→ Problem:
Reproduce exactly, from the data that follows, the line with "ScrewMeToo (445, 1078)", the line with "April 2021 (442, 2123)", and every line that lies between them.

→ Provided records:
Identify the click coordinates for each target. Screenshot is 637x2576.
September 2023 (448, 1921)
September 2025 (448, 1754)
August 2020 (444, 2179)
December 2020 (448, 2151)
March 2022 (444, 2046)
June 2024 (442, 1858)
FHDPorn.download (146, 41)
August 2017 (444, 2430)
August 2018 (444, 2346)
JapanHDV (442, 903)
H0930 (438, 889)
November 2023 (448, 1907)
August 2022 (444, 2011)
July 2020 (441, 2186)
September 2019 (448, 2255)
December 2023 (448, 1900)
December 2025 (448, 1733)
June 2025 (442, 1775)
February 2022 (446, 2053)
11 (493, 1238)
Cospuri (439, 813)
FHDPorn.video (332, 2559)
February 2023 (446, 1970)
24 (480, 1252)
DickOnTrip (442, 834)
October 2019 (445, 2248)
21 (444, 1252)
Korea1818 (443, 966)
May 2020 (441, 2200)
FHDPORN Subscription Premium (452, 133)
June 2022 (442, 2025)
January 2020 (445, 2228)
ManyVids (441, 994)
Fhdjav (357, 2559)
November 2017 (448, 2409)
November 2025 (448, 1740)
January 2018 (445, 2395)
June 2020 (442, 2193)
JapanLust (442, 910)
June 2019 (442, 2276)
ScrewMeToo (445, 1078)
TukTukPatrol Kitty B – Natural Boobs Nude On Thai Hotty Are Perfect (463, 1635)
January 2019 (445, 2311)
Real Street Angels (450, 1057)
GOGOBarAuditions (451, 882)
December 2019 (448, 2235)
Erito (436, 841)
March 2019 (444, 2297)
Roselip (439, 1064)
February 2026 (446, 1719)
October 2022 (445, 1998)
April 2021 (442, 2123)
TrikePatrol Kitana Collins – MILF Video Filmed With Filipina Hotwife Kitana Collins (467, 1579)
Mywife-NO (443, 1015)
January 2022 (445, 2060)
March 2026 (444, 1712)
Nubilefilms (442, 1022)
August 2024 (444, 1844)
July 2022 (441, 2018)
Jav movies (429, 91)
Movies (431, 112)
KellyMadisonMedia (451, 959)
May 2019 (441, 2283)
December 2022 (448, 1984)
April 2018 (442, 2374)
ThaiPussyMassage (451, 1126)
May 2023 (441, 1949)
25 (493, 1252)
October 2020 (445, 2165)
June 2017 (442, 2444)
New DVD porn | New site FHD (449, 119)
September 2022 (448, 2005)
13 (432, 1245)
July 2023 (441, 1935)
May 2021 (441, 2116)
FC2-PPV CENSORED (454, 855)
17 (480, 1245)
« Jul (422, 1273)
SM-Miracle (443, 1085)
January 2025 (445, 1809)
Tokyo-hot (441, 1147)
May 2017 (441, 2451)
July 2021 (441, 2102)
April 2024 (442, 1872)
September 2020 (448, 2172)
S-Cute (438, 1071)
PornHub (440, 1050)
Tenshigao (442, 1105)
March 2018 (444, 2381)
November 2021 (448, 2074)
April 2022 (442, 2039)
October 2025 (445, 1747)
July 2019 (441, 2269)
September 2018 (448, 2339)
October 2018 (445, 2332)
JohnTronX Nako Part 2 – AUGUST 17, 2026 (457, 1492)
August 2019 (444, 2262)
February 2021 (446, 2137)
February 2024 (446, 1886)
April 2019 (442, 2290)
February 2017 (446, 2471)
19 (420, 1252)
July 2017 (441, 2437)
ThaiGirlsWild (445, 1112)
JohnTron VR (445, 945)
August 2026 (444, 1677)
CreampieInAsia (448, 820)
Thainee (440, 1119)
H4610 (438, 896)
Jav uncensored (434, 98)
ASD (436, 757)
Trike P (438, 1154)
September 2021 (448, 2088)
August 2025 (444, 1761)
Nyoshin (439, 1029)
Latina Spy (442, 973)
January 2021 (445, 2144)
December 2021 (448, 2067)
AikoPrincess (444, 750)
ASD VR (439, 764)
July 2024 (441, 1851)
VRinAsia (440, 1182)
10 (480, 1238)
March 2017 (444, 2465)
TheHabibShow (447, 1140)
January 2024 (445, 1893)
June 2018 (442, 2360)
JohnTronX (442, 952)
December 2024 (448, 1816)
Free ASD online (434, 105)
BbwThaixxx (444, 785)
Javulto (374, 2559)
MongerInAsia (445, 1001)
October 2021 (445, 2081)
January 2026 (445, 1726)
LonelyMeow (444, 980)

→ Answer area:
ScrewMeToo (445, 1078)
TukTukPatrol Kitty B – Natural Boobs Nude On Thai Hotty Are Perfect (463, 1635)
January 2019 (445, 2311)
Real Street Angels (450, 1057)
GOGOBarAuditions (451, 882)
December 2019 (448, 2235)
Erito (436, 841)
March 2019 (444, 2297)
Roselip (439, 1064)
February 2026 (446, 1719)
October 2022 (445, 1998)
April 2021 (442, 2123)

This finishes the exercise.